No fundo, a autora integra o período que analisa na tese clássica da grande crise do liberalismo (1890-1926). De maneira estilizada, esta interpretação defende que, a partir de 1890, o conflito de interesses ideológico e pessoal entre os diferentes sectores das classes dominantes se agudizou. Todavia, perante eles ia-se formando um bloco antagonista, o movimento operário, que com a sua progressiva organização ameaçava o predomínio dessas classes. Assim, as elites que se digladiavam foram descobrindo que para reproduzirem a sua posição privilegiada necessitavam de formar um bloco conservador e de pôr de lado as suas querelas «menores», como as referentes à questão de regime ou à questão religiosa. Neste contexto, o sidonismo seria uma primeira experiência de integração de uma plataforma conservadora comum que, no seu fracasso, ofereceria os ensinamentos de que Salazar se serviu para unificar as diferentes direitas e, com arte, fechar o ciclo liberal. Esta velha hipótese manter-se-á seguramente em vigor durante muito tempo, mas para a contrastar não podemos caracterizar o sidonismo como um mero «sintoma» dessa crise, ainda que agora «em sua feição republicana e oligárquica» (p. 209). Reduzir um processo político a um «sintoma» de outra coisa não só lhe retira peso enquanto objecto de investigação, como converte a política num epifenómeno. Aquilo que desde a década de 1980 se propõe como uma nova história política, armada com as ferramentas que as ciências sociais lhe oferecem, ou com problematizações explícitas — como a de, por exemplo, Filipe Ribeiro Meneses, que constrói o seu União Sagrada e o Sidonismo (Cosmos, 2000) em torno dos problemas da mobilização política e da nacionalização das massas —, pode aspirar a conceder um estatuto mais central à acção política.
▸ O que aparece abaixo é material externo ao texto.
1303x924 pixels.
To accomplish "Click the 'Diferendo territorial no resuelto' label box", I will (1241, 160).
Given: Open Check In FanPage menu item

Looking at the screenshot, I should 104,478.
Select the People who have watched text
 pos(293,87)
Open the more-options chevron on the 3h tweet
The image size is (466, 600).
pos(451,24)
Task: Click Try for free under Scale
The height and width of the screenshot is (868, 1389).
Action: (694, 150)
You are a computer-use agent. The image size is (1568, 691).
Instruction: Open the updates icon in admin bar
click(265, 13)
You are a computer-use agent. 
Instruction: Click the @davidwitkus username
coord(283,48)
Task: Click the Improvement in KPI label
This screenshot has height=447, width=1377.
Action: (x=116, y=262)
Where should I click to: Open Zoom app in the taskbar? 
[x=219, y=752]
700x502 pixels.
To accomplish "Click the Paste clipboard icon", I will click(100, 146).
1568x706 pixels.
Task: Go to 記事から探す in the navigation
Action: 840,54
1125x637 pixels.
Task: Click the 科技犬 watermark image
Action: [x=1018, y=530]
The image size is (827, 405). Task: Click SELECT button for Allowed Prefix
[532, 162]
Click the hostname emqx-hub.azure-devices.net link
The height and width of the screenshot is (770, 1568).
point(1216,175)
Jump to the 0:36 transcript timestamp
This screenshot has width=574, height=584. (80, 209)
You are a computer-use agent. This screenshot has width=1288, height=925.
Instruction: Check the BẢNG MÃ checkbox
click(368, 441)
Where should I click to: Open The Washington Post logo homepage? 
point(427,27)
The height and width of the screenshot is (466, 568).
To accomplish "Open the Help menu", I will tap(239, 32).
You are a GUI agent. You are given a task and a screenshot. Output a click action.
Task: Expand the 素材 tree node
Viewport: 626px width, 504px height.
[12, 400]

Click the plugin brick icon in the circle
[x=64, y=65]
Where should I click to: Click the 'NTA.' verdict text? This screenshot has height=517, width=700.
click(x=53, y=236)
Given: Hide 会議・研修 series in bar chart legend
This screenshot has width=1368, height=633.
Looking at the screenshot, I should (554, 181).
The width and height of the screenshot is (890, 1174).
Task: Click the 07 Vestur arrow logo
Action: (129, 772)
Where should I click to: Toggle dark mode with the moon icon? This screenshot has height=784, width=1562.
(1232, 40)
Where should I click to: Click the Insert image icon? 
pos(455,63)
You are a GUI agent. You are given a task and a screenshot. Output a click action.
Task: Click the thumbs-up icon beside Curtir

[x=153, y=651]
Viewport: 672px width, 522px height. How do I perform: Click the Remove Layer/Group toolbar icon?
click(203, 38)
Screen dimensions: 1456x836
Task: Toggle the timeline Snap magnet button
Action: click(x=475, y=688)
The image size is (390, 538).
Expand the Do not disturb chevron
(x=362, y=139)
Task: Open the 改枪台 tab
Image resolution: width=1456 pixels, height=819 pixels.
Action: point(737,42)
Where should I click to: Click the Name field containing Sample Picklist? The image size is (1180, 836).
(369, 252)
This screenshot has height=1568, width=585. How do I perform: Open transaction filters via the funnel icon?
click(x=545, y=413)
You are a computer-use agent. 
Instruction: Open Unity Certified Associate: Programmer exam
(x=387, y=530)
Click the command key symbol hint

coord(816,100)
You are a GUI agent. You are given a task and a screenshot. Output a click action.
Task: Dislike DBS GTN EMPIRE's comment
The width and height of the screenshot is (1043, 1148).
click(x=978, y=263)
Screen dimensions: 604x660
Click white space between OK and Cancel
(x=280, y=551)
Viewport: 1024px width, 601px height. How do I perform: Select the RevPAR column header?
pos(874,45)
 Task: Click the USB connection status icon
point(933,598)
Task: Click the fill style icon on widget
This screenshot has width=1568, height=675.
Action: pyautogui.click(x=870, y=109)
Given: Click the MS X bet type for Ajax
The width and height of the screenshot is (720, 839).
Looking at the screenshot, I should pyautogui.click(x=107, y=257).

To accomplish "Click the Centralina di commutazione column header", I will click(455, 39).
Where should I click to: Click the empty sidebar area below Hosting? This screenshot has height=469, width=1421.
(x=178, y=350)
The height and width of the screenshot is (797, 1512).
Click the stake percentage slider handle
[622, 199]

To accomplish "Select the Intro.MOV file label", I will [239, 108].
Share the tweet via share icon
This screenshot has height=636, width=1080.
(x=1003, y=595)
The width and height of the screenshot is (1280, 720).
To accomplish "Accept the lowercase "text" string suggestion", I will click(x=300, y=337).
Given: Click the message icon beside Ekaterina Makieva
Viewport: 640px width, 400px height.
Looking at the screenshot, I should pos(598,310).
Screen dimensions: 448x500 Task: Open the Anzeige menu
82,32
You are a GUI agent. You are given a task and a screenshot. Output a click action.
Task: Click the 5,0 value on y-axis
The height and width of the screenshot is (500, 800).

A narração não pode deixar de ser uma das ferramentas centrais do historiador, mas a aproximação à dinâmica das crises e dos conflitos pode ser enriquecida se combinar as vantagens da análise estratégica com as da análise estrutural. A análise estratégica, ao referir-se ao que se desenvolve durante o conflito, às acções, às interpretações da situação, permite utilizar uma concepção interaccionista do poder e ter em conta o que fazem os actores como componente fundamental de todo o processo político.

A análise estrutural, por sua vez, há-de permitir identificar, por um lado, os espaços nos quais tem lugar a actividade dos actores e, por outro, o modo como estão distribuídos os recursos para a acção: organizações, armas, dinheiro, carisma, cultura… Do mesmo modo, há que ter sempre em conta que os recursos não estão incondicionalmente disponíveis, nem têm um valor intrínseco independente dos processos de interpretação e mobilização que permitem colocá-los em jogo. O repto está em relatar o processo político integrando os acontecimentos e os mecanismos explicativos. Também não se pode tentar atribuir um sentido único aos grandes processos políticos, pois a realidade estrutural complexa das sociedades contemporâneas, com a sua pluralidade de arenas, faz com que os grupos sociais e os indivíduos que se somam às mobilizações o façam por motivos e interesses heterogéneos. Além disso, o sentido das suas acções e o seu impacte sobre o conjunto do processo escapa à sua vontade. Assim, uma revolução política pode tornar-se uma situação propícia a uma vaga de greves laborais, conectando sequências causais independentes umas das outras. Cada entrada de um novo actor concede ao processo um conjunto de novos significados e, definitivamente, dota-o de novas trajectórias históricas.

No livro de Maria Alice Samara, como bom livro de história que é, encontramos muitos elementos para construir uma análise do processo político nesses termos, bem como interpretações sugestivas que exigem um estudo pormenorizado que permita pô-las à prova. Verdes e Vermelhos sugere mais do que afirma, mas, acima de tudo, convida-nos a recuperar o interesse pela análise do lugar do movimento operário, do «económico» e do «político», do «existente e do «fantasma soviético», na configuração dos problemas de governabilidade, ordem pública e legitimação dos sistemas políticos do século XX.